Koncertowi Sinfonietty Cracovii pod dyrekcją Jurka Dybała towarzyszyła nuta elegijna – mając w pamięci niedawne odejście Krzysztofa Pendereckiego, skonstruowano program z jego utworów odwołujących się do tematyki żałobnej i związanej z przemijaniem.
Najpierw zabrzmiała Chaconne z Polskiego Requiem Krzysztofa Pendereckiego, który skomponował to dzieło w hołdzie zmarłemu w 2005 roku papieżowi Janowi Pawłowi II. Utwór wprowadził subtelny nastrój refleksji i melancholii, który pojawił się również w następnym utworze – Death and Resurrection Toru Takemitsu (1996), swego rodzaju requiem na orkiestrę smyczkową skomponowane przez japońskiego twórcę zafascynowanego muzyką europejską XX wieku.
10-minutowe dzieło Takemitsu harmonijnie połączyło się ze poruszającym Adagiem na smyczki Samuela Barbera, który owo nieśmiertelne dzieło skomponował na kanwie wolnej części własnego Kwartetu smyczkowego h-moll.
Ostatnią pozycją programu był Kadisz Krzysztofa Pendereckiego. Utwór powstał w 2009 roku na zamówienie miasta Łodzi, które postanowiło oddać hołd mieszkańcom łódzkiego getta zlikwidowanego przez Niemców w roku 1944.
Kompozytor odniósł się do jednego z wariantów modlitwy kadiszowej, która jest wyrazem uwielbienia dla Boga. Chodzi o tzw. kadisz sierocy (Kadisz jatom), rozpoczynający się od aramejskich słów „Jitgadal wejitkadasz”. Te słowa pojawiają się w czwartej części utworu Pendereckiego, pierwszą natomiast oparł on na trzech wierszach 15-letniego Abramka Cytryna, który z łódzkiego getta trafił do Auschwitz i tam zginął, ale zachowały się jego próby poetyckie. Wszystkie te wiersze mówią o śmierci, ale też wyrażają protest – to partia napisana dla głosu sopranowego, którą w przejmujący sposób wykonała Natalia Rubiś.

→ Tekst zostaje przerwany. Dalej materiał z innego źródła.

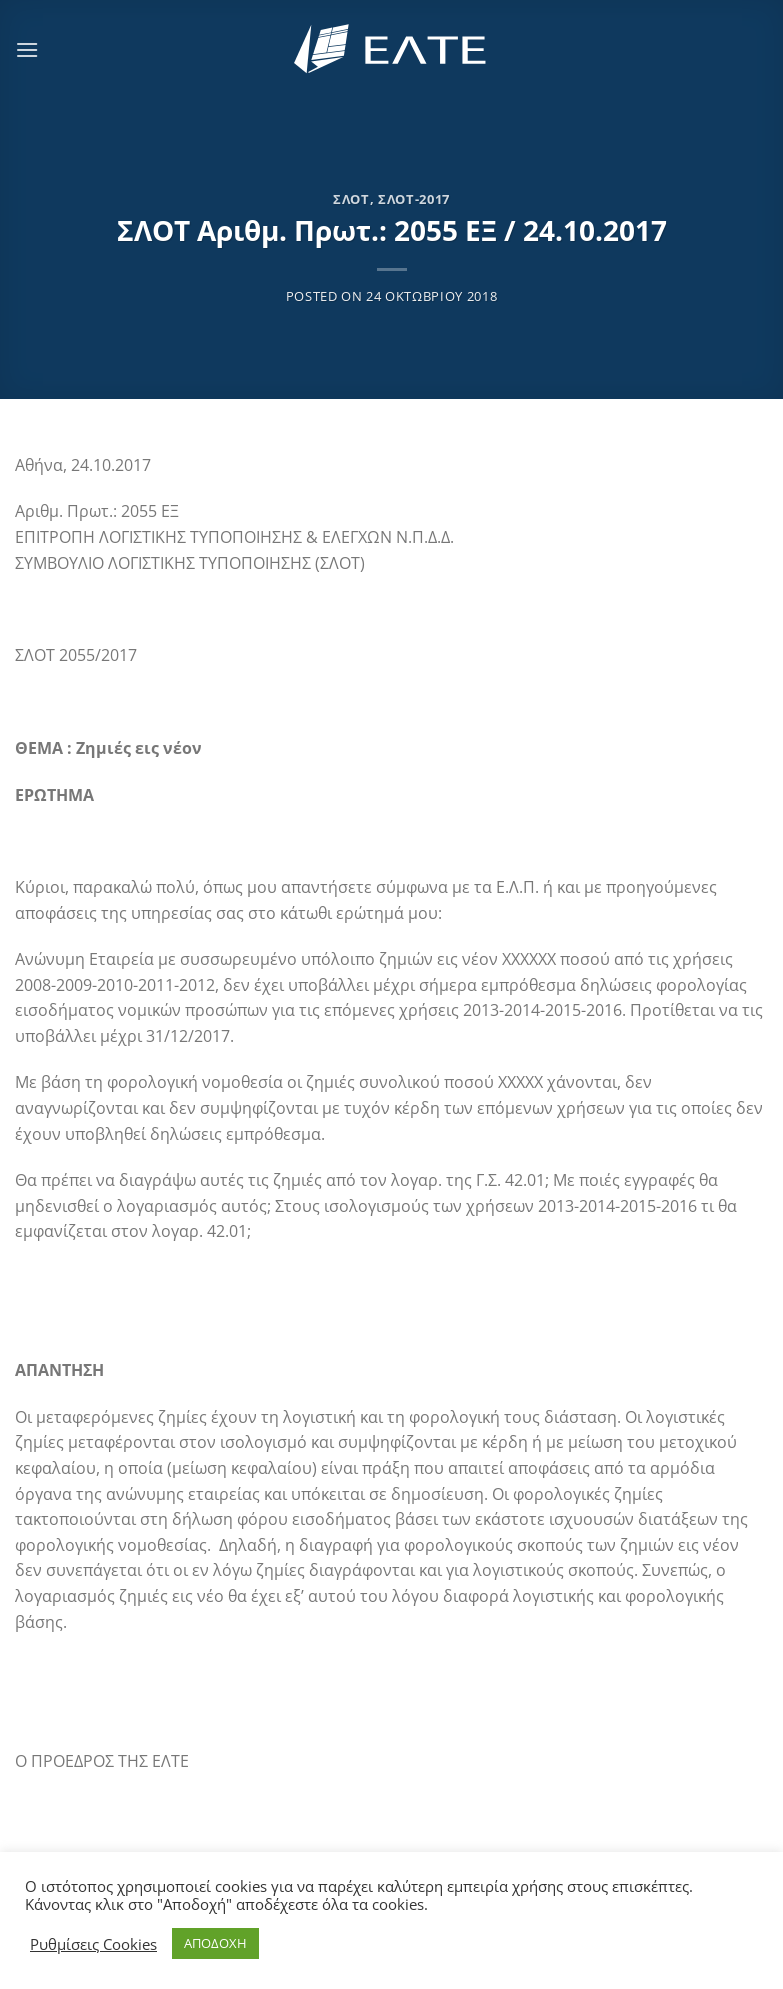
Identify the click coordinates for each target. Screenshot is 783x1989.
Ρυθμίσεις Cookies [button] (93, 1944)
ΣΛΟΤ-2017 (414, 199)
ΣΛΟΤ (351, 199)
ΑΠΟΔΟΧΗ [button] (215, 1943)
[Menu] (27, 49)
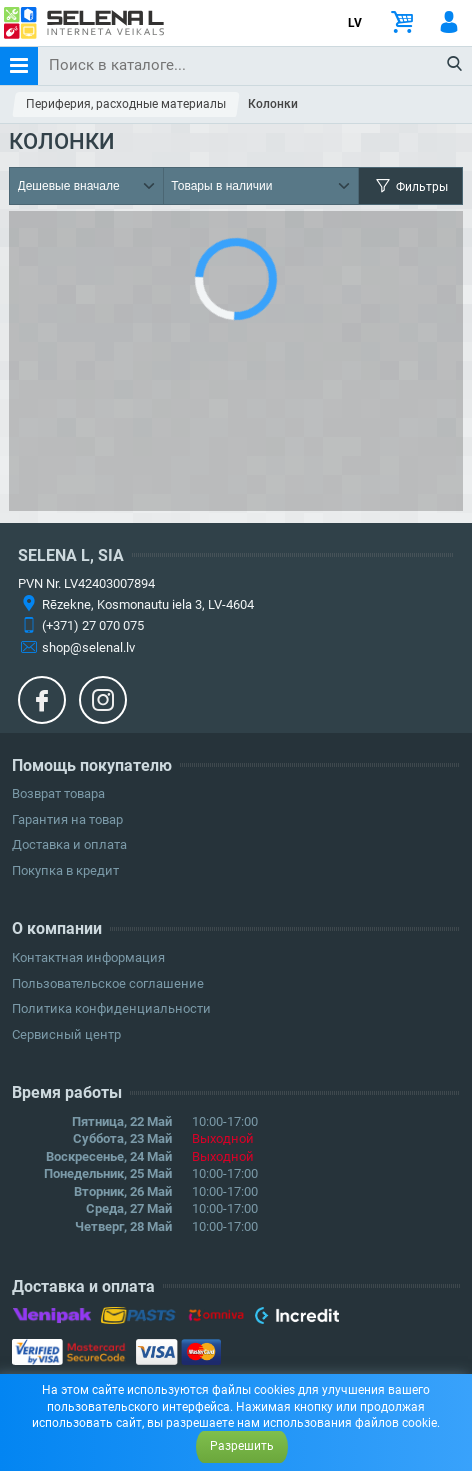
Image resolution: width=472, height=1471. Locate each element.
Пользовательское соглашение (108, 983)
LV (355, 23)
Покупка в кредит (65, 870)
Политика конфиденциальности (111, 1008)
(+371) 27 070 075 (93, 625)
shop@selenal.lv (88, 647)
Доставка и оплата (69, 844)
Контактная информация (88, 957)
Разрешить (242, 1446)
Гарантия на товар (67, 819)
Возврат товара (58, 793)
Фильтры (410, 186)
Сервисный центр (66, 1034)
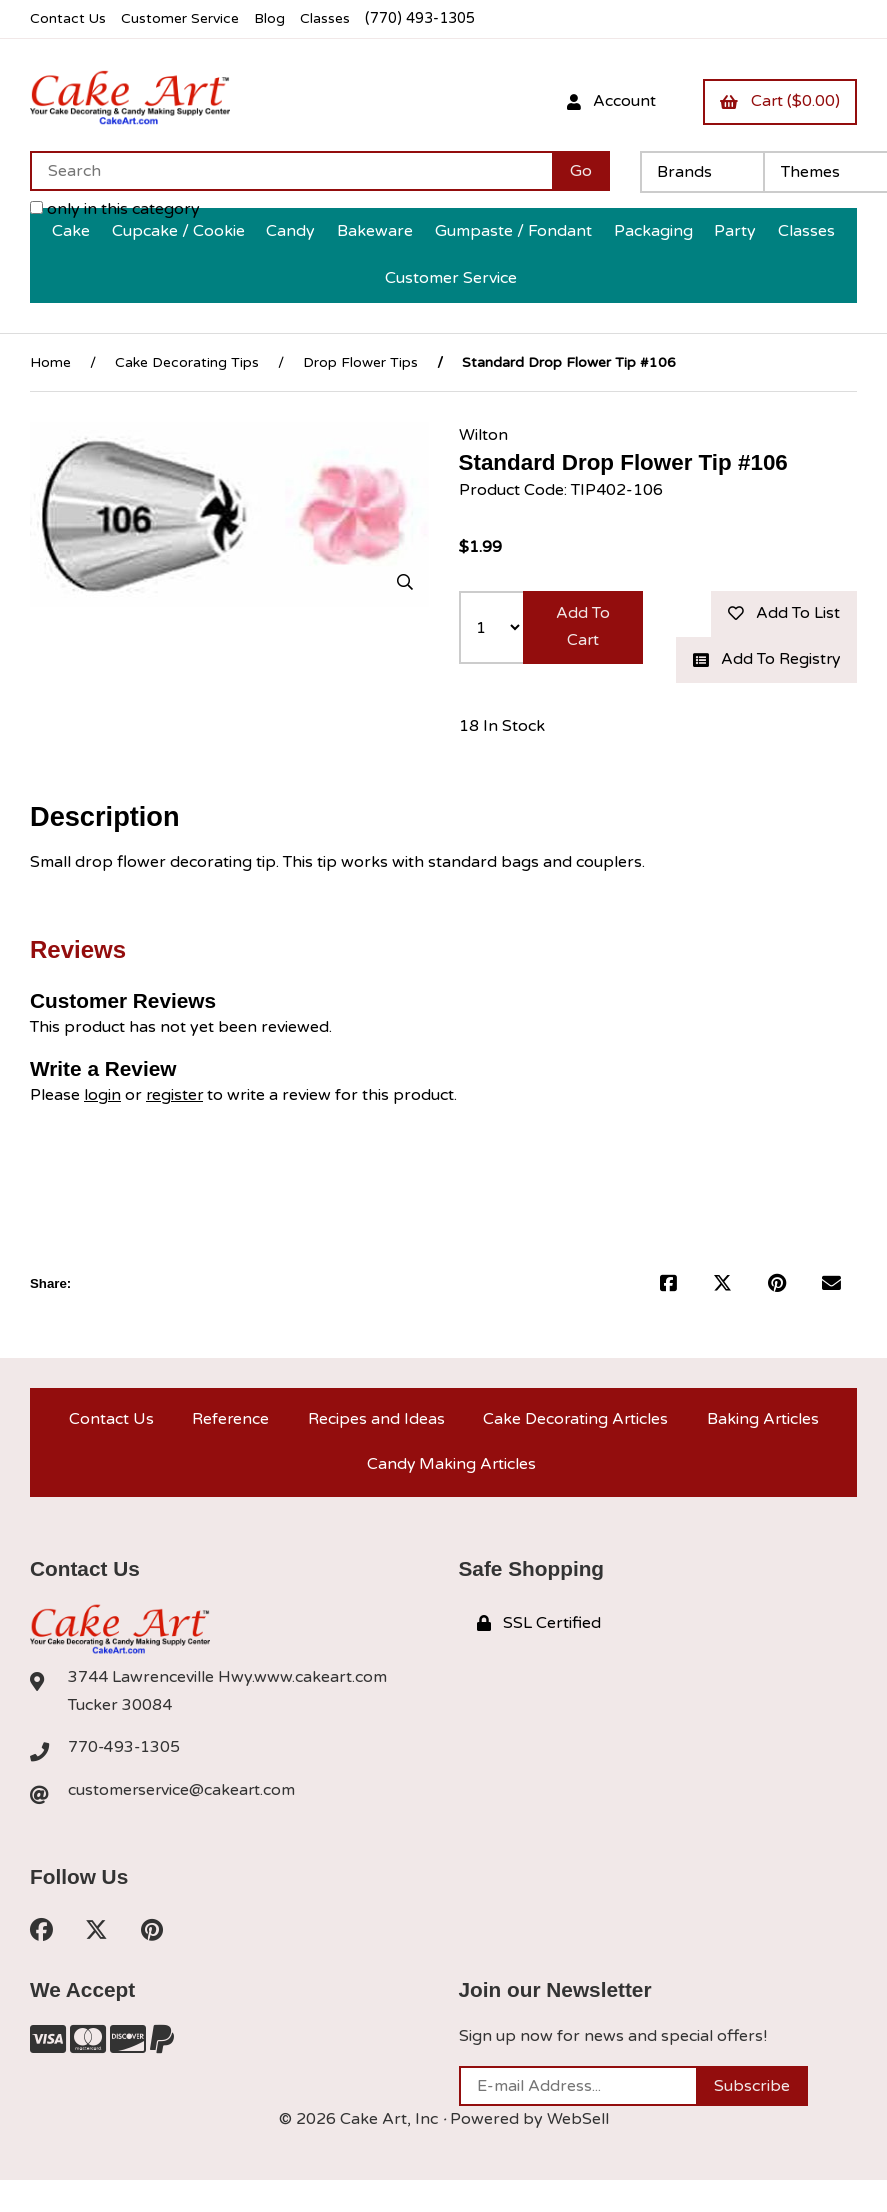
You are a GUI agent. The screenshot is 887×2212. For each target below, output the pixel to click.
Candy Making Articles (451, 1494)
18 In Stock (502, 753)
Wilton (483, 433)
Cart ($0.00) (779, 101)
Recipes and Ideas (374, 1447)
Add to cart (583, 625)
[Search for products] (291, 170)
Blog (275, 18)
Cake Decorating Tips (187, 360)
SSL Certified (539, 1654)
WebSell (578, 2152)
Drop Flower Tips (360, 360)
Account (608, 101)
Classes (331, 18)
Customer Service (183, 18)
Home (50, 360)
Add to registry (765, 672)
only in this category (115, 208)
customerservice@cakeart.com (183, 1822)
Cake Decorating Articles (574, 1447)
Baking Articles (762, 1447)
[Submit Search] (581, 170)
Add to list (783, 612)
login (102, 1122)
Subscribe (752, 2119)
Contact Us (68, 18)
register (175, 1122)
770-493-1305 (125, 1779)
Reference (230, 1447)
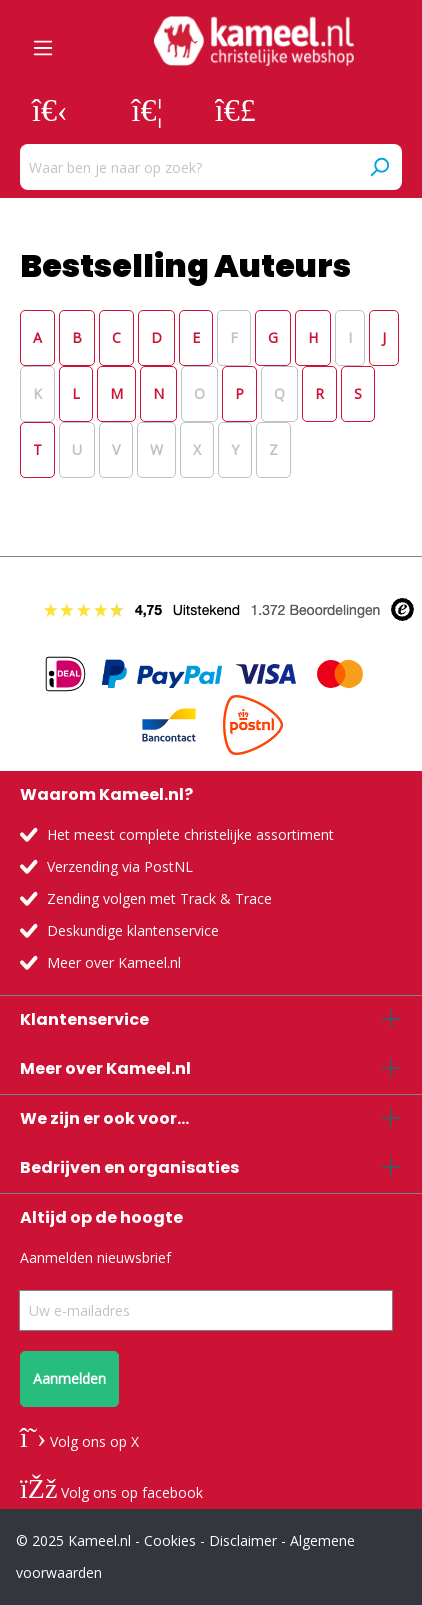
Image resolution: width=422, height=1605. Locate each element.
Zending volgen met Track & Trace (159, 898)
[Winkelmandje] (235, 109)
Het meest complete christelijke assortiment (190, 834)
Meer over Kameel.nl (114, 962)
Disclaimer (243, 1540)
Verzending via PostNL (120, 866)
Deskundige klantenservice (133, 930)
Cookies (170, 1540)
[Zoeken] (379, 167)
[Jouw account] (50, 109)
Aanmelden (69, 1378)
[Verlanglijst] (147, 109)
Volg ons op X (79, 1441)
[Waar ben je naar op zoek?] (188, 167)
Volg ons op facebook (111, 1492)
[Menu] (43, 41)
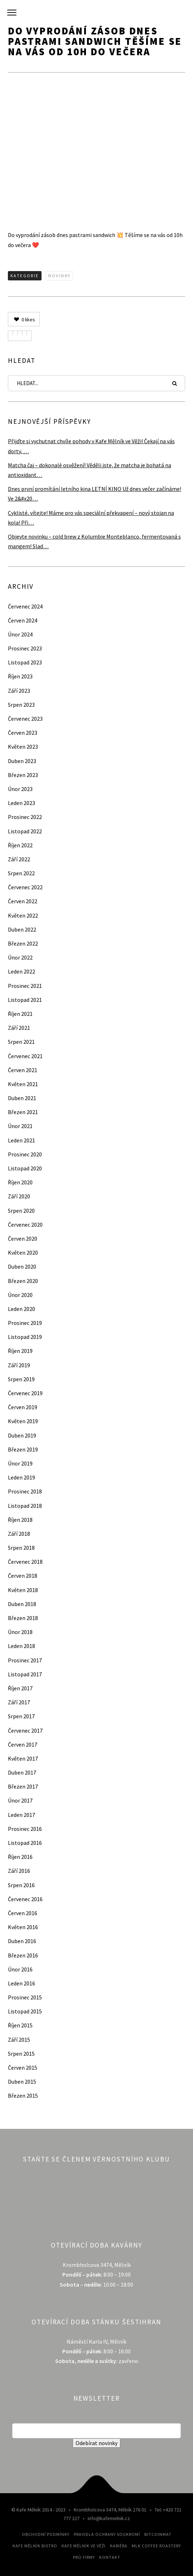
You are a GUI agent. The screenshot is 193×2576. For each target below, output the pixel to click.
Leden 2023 (21, 802)
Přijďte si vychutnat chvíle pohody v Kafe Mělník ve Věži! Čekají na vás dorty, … (91, 445)
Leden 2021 (21, 1140)
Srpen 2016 (21, 1885)
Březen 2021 (23, 1112)
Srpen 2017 (21, 1716)
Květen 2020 (23, 1252)
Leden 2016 (21, 1983)
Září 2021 (19, 1027)
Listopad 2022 (25, 831)
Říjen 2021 (20, 1013)
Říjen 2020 (20, 1182)
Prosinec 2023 (25, 648)
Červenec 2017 (25, 1730)
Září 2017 (19, 1702)
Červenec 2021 (25, 1056)
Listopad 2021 (25, 999)
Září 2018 (19, 1533)
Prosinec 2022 (25, 816)
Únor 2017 (20, 1800)
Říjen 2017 (20, 1688)
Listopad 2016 (25, 1842)
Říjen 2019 (20, 1350)
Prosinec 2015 (25, 1997)
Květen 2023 (23, 746)
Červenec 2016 (25, 1899)
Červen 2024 (22, 620)
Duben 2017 (22, 1772)
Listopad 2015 (25, 2011)
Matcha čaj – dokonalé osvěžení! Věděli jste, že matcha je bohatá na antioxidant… (89, 469)
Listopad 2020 (25, 1168)
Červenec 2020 (25, 1224)
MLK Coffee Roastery (156, 2545)
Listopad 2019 (25, 1336)
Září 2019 (19, 1365)
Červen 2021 (22, 1070)
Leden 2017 (21, 1814)
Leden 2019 (21, 1477)
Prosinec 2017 (25, 1660)
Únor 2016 (20, 1969)
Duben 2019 (22, 1435)
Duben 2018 (22, 1603)
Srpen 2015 (21, 2053)
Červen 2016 (22, 1913)
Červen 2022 (22, 901)
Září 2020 (19, 1196)
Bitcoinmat (158, 2534)
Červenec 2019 (25, 1393)
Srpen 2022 (21, 873)
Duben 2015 (22, 2081)
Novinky (59, 275)
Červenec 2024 (25, 606)
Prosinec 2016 (25, 1828)
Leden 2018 (21, 1645)
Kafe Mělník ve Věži (84, 2545)
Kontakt (109, 2557)
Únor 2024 (20, 634)
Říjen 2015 (20, 2025)
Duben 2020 (22, 1266)
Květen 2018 (23, 1590)
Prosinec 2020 (25, 1154)
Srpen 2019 (21, 1379)
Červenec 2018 (25, 1561)
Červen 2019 (22, 1407)
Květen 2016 (23, 1927)
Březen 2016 (23, 1955)
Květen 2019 (23, 1421)
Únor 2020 (20, 1294)
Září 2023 (19, 690)
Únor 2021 (20, 1126)
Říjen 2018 (20, 1519)
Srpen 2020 (21, 1210)
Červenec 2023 (25, 718)
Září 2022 (19, 859)
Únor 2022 (20, 957)
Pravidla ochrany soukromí (107, 2534)
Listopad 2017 (25, 1674)
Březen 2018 (23, 1617)
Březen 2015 (23, 2095)
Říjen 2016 (20, 1856)
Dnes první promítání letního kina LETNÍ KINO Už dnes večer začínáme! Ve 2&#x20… (94, 493)
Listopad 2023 (25, 662)
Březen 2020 (23, 1280)
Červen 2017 (22, 1744)
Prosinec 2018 (25, 1491)
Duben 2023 (22, 760)
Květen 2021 (23, 1084)
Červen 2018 (22, 1575)
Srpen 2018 (21, 1547)
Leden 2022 (21, 971)
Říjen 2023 (20, 676)
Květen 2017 (23, 1758)
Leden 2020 (21, 1308)
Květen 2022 (23, 915)
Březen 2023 (23, 774)
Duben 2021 (22, 1098)
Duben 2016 (22, 1941)
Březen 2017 (23, 1786)
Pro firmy (84, 2557)
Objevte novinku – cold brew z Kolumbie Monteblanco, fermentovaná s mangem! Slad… (94, 541)
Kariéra (118, 2545)
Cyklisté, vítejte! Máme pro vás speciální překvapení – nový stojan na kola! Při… (91, 517)
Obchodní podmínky (45, 2534)
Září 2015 (19, 2039)
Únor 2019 (20, 1463)
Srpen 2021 (21, 1041)
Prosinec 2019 (25, 1322)
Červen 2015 (22, 2067)
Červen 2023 (22, 732)
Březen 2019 (23, 1449)
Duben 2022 (22, 929)
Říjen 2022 (20, 845)
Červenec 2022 (25, 887)
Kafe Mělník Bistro (35, 2545)
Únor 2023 (20, 788)
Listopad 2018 (25, 1505)
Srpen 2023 (21, 704)
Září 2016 (19, 1870)
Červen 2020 (22, 1238)
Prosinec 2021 (25, 985)
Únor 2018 (20, 1631)
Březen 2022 (23, 943)
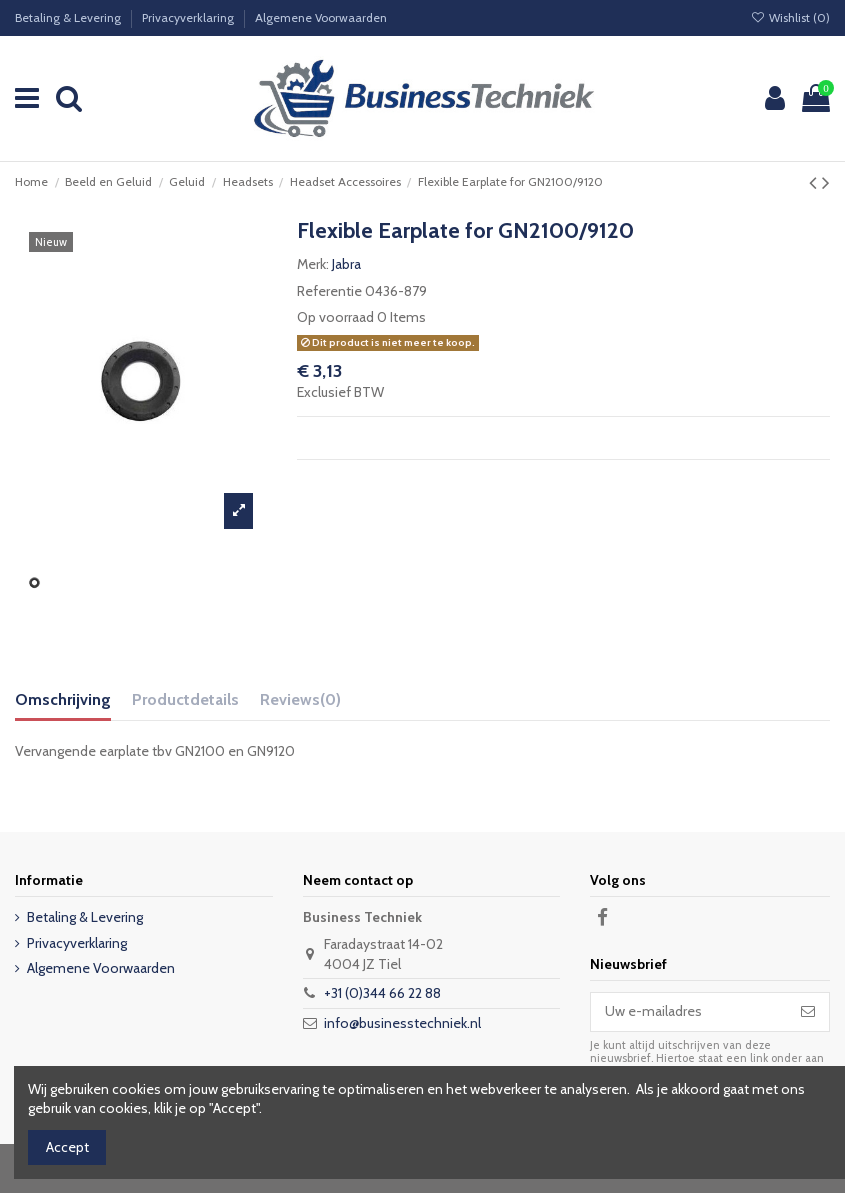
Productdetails (185, 699)
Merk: (313, 264)
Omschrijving (63, 699)
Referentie (329, 291)
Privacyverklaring (189, 17)
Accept (67, 1147)
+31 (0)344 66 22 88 (382, 993)
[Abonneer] (808, 1012)
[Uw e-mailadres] (689, 1012)
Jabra (346, 264)
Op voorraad (335, 317)
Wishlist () (790, 17)
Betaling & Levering (69, 17)
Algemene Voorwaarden (321, 17)
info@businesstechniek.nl (402, 1023)
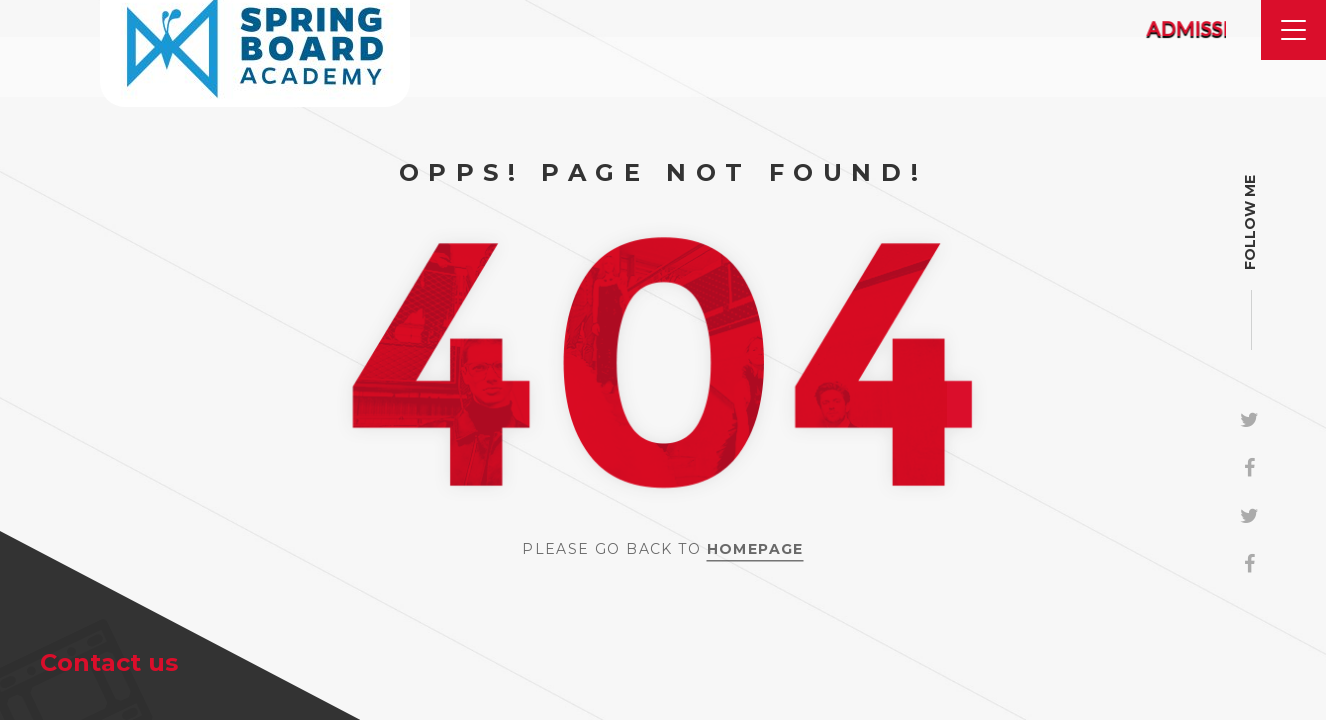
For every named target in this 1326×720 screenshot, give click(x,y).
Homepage (755, 549)
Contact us (109, 662)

W trzeciej części pojawia się partia chóru męskiego – na balkonie sali koncertowej Filharmonii Narodowej pojawili się chórzyści przygotowani przez Bartosza Michałowskiego. Obecność chóru męskiego to w partyturze aluzja do tzw. minjan, grupy 10 dorosłych mężczyzn, których obecność konieczna jest do odmówienia tradycyjnego kadiszu.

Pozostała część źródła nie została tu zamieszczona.